A wind turbine is initially spinning at a constant angular speed. As the wind's strength gradually increases, the turbine experiences a constant angular acceleration of 0.180 rad/s2. After making 2874 revolutions, its angular speed is 139 rad/s.
A. What is the initial angular velocity of the turbine?
B. How much time elapses while the turbine is speeding up?

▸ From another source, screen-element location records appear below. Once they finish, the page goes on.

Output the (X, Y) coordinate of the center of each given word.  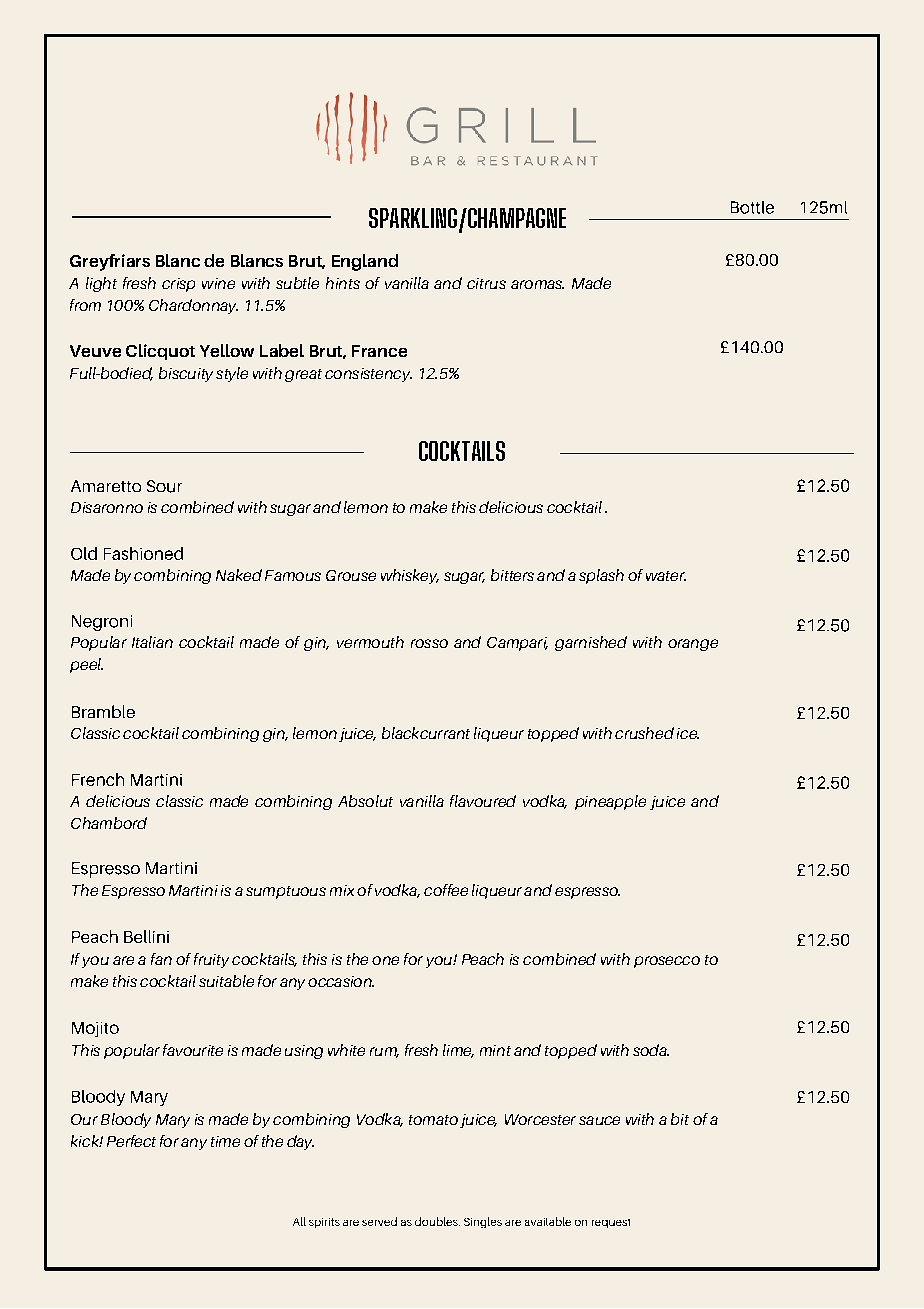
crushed (644, 733)
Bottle (752, 207)
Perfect (131, 1141)
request (611, 1223)
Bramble (103, 711)
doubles (437, 1221)
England (365, 262)
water (666, 576)
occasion (341, 981)
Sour (164, 486)
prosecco (667, 962)
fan (161, 959)
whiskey (410, 576)
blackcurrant (426, 733)
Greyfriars (110, 262)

wf^2=wi^2+2ad solve for wi, d= 2874*2PI, a is given, wf is given
wf=wi+at solve for t
To solve this problem, we can use the equations of angular motion. The first equation relates angular displacement (θ), initial angular velocity (ω0), angular acceleration (α), and time (t):
θ = ω0 * t + 0.5 * α * t^2
The second equation relates final angular velocity (ω), initial angular velocity (ω0), angular acceleration (α), and angular displacement (θ):
ω^2 = ω0^2 + 2 * α * θ
We are given the following information:
α = 0.180 rad/s^2
θ = 2874 revolutions = 2874 * 2π radians (since 1 revolution = 2π radians)
ω = 139 rad/s
A. To find the initial angular velocity (ω0), we can use the second equation. Rearranging it, we get:
ω0^2 = ω^2 - 2 * α * θ
ω0^2 = (139 rad/s)^2 - 2 * (0.180 rad/s^2) * (2874 * 2π rad)
ω0^2 = 19321 - 3275.2π
ω0 ≈ √(19321 - 3275.2π) rad/s
Thus, the initial angular velocity of the turbine is approximately √(19321 - 3275.2π) rad/s.
B. To find the time elapsed while the turbine is speeding up, we can use the first equation. Rearranging it, we get:
θ - 0.5 * α * t^2 = ω0 * t
(2874 * 2π rad) - 0.5 * (0.180 rad/s^2) * t^2 = √(19321 - 3275.2π) rad/s * t
Simplifying this equation and solving for t involves numerical methods or approximations.